Excerpted records.
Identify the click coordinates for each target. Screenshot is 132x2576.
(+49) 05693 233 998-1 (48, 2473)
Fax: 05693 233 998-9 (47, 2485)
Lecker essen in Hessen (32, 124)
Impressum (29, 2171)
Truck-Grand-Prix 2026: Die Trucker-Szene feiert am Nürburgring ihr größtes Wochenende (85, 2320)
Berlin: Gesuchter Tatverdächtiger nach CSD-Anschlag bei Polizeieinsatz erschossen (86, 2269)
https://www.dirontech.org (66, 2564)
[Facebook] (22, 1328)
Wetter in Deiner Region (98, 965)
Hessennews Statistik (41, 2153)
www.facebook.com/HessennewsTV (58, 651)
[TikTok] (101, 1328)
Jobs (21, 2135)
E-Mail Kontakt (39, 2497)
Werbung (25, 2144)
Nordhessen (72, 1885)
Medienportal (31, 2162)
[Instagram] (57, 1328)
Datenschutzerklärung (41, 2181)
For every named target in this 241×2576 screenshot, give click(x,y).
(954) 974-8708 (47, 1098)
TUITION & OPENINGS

Exercise requirements. Every record listed above needs to be written out again exactly.

Output of the exercise.
Identify the click coordinates for each target. Screenshot is 132x2576.
(+49) 05693 233 998-1 (48, 2473)
Fax: 05693 233 998-9 (47, 2485)
Lecker essen in Hessen (32, 124)
Impressum (29, 2171)
Truck-Grand-Prix 2026: Die Trucker-Szene feiert am Nürburgring ihr größtes Wochenende (85, 2320)
Berlin: Gesuchter Tatverdächtiger nach CSD-Anschlag bei Polizeieinsatz erschossen (86, 2269)
https://www.dirontech.org (66, 2564)
[Facebook] (22, 1328)
Wetter in Deiner Region (98, 965)
Hessennews Statistik (41, 2153)
www.facebook.com/HessennewsTV (58, 651)
[TikTok] (101, 1328)
Jobs (21, 2135)
E-Mail Kontakt (39, 2497)
Werbung (25, 2144)
Nordhessen (72, 1885)
Medienportal (31, 2162)
[Instagram] (57, 1328)
Datenschutzerklärung (41, 2181)
For every named target in this 241×2576 screenshot, give click(x,y).
(954) 974-8708 (47, 1098)
TUITION & OPENINGS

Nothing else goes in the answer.